Case Law Citation:-
Yum Restaurants (India) Pvt. Ltd vs. ITO (Delhi High Court); ITA Nos. 349 and 388 of 2015; Date of pronouncement: January 13, 2016; AY 2009-10
Brief of the Case:-
The transfer of shares of an Indian company by a holding Co (Yum Asia) to another holding Co (Yum Singapore) results in change of “beneficial ownership” of shares and results in disallowance of b/fd losses even though the ultimate beneficial owner remains Yum USA. The corporate veil cannot be pierced to regard the ultimate holding Co as the beneficial owner
1. The Assessee, Yum Restaurants (India) Private Limited (‘Yum India’), is part of the Yum Restaurants Group with its ultimate holding company being Yum! Brands Inc. USA (Yum USA). 99.99% of shares of Yum India were initially held by Yum Restaurants Asia Private Limited (‘Yum Asia’).
2. It is stated that the group decided to hold shares in Yum India through Yum Singapore and, therefore, the entire share holding in Yum India was transferred from one holding company, viz., Yum Asia to another immediate holding company, Yum Singapore, although the ultimate beneficial owner of the share holding in Yum India remained the holding company viz., Yum USA.
3. The ITAT referred to the change in immediate share holding of Yum India from Yum Asia to Yum Singapore and held that by virtue of Section 79 of the Act, since there had been a change of more than 51% of the share holding pattern of the voting powers of shares beneficially held in AY 2008-09 of Yum India, the carry forward and setting off of business losses could not be allowed.
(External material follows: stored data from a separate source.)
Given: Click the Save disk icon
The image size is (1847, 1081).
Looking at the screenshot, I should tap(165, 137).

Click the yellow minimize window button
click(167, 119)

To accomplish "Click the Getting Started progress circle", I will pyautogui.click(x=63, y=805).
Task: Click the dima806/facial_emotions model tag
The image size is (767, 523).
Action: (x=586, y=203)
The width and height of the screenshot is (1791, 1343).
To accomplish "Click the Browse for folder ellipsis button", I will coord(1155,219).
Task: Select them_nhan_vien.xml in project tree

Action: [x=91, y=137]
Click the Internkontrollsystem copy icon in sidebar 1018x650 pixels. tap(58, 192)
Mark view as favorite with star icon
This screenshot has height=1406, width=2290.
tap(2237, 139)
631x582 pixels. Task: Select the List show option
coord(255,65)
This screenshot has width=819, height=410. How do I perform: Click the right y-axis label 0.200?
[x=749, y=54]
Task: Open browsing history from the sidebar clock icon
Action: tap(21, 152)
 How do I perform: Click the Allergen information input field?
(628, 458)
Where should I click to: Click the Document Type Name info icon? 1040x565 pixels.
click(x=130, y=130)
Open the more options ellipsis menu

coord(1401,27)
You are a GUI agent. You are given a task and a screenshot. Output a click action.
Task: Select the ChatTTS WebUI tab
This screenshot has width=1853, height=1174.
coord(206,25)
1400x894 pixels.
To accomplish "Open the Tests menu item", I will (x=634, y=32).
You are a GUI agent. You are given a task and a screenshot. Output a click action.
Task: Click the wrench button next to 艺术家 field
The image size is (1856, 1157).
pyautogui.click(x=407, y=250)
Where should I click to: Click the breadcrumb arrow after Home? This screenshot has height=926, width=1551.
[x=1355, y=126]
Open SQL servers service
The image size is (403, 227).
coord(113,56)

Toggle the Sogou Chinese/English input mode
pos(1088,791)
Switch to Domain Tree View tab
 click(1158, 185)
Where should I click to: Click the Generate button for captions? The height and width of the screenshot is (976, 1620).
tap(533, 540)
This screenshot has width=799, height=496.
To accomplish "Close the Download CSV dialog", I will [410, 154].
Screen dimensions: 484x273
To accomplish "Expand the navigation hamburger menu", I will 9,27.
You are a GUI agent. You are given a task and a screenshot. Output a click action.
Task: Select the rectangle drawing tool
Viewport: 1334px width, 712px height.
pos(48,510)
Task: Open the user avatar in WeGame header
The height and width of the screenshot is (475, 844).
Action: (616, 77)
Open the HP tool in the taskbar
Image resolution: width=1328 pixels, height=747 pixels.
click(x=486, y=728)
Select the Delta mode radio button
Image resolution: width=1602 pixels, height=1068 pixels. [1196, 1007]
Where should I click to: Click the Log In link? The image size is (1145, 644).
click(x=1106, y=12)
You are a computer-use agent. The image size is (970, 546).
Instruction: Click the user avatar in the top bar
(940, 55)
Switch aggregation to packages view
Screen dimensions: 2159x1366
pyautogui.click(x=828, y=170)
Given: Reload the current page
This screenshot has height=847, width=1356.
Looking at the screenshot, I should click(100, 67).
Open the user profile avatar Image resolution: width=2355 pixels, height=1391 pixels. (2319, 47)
4. As regards the issue concerning the disallowance of carry forward of accumulated business losses of the past years and set off under Section 79 of the Act, the AO did not accept the contention of Yum India that since the ultimate holding company remained Yum USA, it was the beneficial owner of the shares, notwithstanding that the shares in Yum India were held through a series of intermediary companies.
5. The AO observed that the requirement of Section 79 was that the shares should be beneficially held by the company carrying 51% of voting power at the close of the financial year in which the loss was suffered.
6. The parent company of Yum India on 31st March 2008 was the equitable owner of the shares but not as on 31st March 2009. Accordingly, Yum India was not permitted to set off the carry forward business losses incurred till 31st March 2008.
7. In the present case, there was a change of 100% of the shareholding of Yum India and consequently there was a change of the beneficial ownership of shares since the predecessor company (Yum Asia) and the successor company (Yum Singapore) was distinct entities.
8. The fact that they were subsidiaries of the ultimate holding company, Yum USA, did not mean that there was no change in the beneficial ownership.
9. Unless the Assessee was able to show that notwithstanding shares having been registered in the name of Yum Asia or Yum Singapore, the beneficial owner was Yum USA, there could not be a presumption in that behalf.
10. Although they might be AEs of Yum USA, there is nothing to show that there was any agreement or arrangement that the beneficial owner of such shares would be the holding company, Yum USA. The question of 'piercing the veil' at the instance of Yum India does not arise. In the circumstances, it was rightly concluded by the ITAT that in terms of Section 79 of the Act, Yum India cannot be permitted to set off the carry forward accumulated business losses of the earlier years.
11. Consequently, the Court declines to frame a question at the instance of the Assessee Yum India on the issue of carry forward and set off of the business losses under Section 79 of the Act.